Tuesday, November 6, 2012

Hope and Dreams

Recently I was feeling a bit discouraged and as I drove home from church, had a conversation with God about it, asking Him to tell me what I was supposed to do next year and reminding Him of all the likes, dislikes and passions I have.  With only 6 weeks until the end of this school year, it would be nice to make plans and have something definite for 2013.  When I first started applying for jobs, it was easy to trust that God had it all in control and that He would provide what I needed in His perfect timing.  However, I'm sure it's become evident to anyone reading this blog, that I feel that I am ready to put down roots and start moving forward with life.  I am thankful for this past year, for the time it has given me to get back on my feet financially and also finding out who I am again.  It's given me the opportunity to remember all the things I enjoy and helped me to know what plans are realistic enough for me to dream. I know this year hasn't been a waste of time at all.

After church, I was talking to my good friend Sonya, sharing with her how I felt about all this and her encouraging words were: God has a plan for you, to prosper you and not to harm you, to give you HOPE and a FUTURE!

Sometimes it is hard to keep hoping for something that is uncertain even though Hebrews 11:1 says that "Now faith is confidence in what we hope for and assurance about what we do not see." 

When Sonya had stopped chatting with me, I went to check my email and a principal had emailed me, asking me if I was intending to apply for a teaching position at his school and that he would be happy to receive my application within the next few days.  I emailed him back with my resume and references and on the following day, posted my application form, as well as those resume and references. 

Having researched the area and looked at real estate, I would really, really love to get a job there. I could even afford to buy a house in that area.  I've picked one out which has 3 bedrooms, 2 bathrooms, a workshop and a carport as well as an above ground pool.  It is set on two acres.  Whenever I've thought about buying, I've always thought two acres would be ideal.  First, I would buy myself a puppy so I can train it and I'd prefer a border collie x golden retriever or something similar in temperament, then I would buy my horse.  Even though it is not close to the beach, it is close to the bush and I could go riding which would more than make up for not being able to walk along the beach.  If the weather wasn't good, I could just groom my horse.

I would love to have my own house.  I was talking to Mom Flowers about it and she said it would be a lot of work.  When Dave and I were first married, he was gone for five to ten days of truck driving, so I learned how to check fences and repair them if necessary, I mowed acres and acres of yard (slight exaggeration) and looked after the horses, the dog and my darling step daughter. I know I can do this and I also know it is what I want.  It would be a dream come true if I was to get the job as well as the house and land.  It is in a warmer climate, so my egg chair would be perfect in the back yard too.

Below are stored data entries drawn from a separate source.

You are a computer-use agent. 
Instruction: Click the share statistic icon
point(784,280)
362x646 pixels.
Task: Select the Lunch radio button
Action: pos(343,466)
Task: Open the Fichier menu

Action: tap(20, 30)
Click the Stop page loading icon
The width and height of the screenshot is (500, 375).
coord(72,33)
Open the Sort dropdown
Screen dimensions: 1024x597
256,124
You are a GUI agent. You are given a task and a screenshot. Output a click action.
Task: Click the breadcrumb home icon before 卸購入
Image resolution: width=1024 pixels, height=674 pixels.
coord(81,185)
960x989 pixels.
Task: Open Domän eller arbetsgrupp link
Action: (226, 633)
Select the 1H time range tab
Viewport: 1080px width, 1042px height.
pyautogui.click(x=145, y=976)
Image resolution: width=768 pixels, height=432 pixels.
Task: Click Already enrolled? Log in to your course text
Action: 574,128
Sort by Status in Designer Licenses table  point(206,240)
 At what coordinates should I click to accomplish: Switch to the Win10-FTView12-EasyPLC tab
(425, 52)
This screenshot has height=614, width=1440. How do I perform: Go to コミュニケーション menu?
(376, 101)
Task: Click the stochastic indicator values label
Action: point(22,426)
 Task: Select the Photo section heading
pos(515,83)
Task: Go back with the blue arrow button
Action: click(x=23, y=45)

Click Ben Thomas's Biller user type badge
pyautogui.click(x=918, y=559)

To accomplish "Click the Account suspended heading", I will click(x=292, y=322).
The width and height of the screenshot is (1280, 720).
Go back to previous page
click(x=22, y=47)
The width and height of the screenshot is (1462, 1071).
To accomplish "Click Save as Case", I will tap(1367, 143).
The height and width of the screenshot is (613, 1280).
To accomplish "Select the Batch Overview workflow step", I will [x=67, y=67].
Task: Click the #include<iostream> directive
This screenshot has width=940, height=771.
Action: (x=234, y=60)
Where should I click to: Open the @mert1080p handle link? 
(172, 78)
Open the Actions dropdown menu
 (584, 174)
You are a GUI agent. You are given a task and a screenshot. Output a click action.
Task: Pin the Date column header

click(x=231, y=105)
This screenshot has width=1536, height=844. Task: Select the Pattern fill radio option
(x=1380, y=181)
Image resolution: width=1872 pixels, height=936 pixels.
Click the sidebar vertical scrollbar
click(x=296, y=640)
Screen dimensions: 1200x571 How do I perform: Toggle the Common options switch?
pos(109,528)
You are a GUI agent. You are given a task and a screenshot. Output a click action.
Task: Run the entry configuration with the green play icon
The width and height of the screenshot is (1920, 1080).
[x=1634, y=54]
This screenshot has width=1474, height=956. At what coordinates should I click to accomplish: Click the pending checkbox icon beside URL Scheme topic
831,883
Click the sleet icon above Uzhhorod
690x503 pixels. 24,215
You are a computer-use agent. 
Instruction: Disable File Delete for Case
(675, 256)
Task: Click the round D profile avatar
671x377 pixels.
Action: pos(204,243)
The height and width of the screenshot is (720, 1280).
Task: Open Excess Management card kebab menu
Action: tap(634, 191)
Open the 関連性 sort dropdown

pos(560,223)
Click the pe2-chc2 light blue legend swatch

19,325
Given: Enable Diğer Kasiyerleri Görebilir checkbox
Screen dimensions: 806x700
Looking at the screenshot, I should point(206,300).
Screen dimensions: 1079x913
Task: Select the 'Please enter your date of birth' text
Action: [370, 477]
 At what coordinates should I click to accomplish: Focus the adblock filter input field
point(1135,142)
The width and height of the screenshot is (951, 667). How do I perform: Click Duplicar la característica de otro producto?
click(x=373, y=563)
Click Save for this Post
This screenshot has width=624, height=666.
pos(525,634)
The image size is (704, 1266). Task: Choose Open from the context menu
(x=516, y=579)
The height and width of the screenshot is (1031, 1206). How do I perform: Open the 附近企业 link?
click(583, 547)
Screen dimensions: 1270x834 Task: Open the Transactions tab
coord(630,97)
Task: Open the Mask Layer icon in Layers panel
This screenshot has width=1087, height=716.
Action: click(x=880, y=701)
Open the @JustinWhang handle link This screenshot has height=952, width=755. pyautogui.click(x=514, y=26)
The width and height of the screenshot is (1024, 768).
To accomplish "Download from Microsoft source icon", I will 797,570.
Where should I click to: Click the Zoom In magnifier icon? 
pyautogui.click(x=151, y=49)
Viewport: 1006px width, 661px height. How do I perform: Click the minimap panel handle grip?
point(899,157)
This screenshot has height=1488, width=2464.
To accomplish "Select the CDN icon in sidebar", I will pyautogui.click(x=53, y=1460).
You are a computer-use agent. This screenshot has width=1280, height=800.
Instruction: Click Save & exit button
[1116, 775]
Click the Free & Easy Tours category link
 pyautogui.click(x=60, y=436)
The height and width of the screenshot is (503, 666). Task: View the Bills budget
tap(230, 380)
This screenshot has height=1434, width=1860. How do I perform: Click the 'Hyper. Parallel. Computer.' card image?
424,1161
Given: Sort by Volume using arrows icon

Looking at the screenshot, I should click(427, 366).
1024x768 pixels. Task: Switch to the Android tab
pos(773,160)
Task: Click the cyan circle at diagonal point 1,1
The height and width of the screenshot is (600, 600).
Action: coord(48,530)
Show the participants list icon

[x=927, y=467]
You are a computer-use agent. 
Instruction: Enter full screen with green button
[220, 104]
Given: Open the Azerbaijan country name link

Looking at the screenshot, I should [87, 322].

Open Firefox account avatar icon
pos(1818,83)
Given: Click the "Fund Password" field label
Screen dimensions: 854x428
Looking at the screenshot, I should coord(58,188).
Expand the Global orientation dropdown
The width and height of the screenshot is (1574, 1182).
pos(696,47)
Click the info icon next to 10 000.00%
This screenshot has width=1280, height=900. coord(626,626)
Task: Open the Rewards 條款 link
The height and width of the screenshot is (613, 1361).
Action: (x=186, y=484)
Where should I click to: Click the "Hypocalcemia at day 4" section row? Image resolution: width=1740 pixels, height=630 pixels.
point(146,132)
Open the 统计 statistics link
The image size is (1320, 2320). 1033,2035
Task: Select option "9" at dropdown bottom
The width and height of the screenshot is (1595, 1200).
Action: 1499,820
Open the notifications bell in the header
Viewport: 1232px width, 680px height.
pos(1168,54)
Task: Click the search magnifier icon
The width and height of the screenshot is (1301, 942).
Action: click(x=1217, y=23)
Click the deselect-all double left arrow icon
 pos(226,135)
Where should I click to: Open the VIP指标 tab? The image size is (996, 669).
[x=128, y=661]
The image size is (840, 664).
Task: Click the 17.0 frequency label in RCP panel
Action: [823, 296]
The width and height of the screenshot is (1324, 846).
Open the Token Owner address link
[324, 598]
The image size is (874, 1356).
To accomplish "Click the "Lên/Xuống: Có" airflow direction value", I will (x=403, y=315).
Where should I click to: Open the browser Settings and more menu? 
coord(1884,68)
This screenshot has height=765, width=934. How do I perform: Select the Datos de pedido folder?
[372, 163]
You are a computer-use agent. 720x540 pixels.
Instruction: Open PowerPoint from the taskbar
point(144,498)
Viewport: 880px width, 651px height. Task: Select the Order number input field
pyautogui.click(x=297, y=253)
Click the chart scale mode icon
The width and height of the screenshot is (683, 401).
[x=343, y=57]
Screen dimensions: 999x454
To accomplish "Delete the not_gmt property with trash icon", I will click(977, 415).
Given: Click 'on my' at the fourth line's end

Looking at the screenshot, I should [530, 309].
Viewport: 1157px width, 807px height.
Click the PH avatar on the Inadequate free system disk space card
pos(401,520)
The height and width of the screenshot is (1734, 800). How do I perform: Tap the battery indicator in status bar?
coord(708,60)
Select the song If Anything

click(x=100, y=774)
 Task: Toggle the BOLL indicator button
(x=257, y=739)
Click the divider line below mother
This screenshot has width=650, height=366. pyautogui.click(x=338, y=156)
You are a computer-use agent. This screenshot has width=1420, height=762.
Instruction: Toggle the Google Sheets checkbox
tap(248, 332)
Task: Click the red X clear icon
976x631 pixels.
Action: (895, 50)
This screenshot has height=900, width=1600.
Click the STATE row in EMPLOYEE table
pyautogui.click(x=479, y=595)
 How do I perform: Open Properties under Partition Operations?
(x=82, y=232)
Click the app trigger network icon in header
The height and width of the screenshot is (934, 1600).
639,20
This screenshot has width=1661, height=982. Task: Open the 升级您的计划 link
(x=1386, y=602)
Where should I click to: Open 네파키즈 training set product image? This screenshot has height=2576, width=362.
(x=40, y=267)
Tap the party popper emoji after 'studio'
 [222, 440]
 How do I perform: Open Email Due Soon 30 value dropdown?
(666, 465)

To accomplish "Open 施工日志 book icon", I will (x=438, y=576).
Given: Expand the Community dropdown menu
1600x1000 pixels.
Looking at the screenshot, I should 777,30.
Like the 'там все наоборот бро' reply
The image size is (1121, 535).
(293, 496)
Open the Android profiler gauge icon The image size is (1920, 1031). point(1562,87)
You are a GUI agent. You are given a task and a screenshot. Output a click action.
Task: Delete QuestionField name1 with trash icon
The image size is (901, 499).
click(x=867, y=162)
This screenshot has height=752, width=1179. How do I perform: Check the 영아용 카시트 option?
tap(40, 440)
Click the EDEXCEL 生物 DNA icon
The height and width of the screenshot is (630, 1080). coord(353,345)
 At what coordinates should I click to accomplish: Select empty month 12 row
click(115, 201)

Yesterday, I spent the day with my friend Donna and I shared my news with her.  We went to the beach and looked into the stores along the main street.  Being in a renowned surf and fishing area, there were lots of beach type products for sale, such as surfboards, fishing equipment and outdoor furniture. 

I bought a mirror. The mirror is symbolic of the hope and dreams I have and will go in the bathroom of the house that I buy.  I also  bought a wooden lighthouse which will find a place in my home to represent my love for the beach.  If you are so inclined, please pray that I will know very soon what I will be doing next year and that in the meantime, I will be patient and not get discouraged.


P.S. The mirror is about one metre high and about 75 cm wide.  I didn't measure it so that's my 'guess-timate'.

1 comment:

Danni said...

The mirror is perfect - big and pretty like you!!!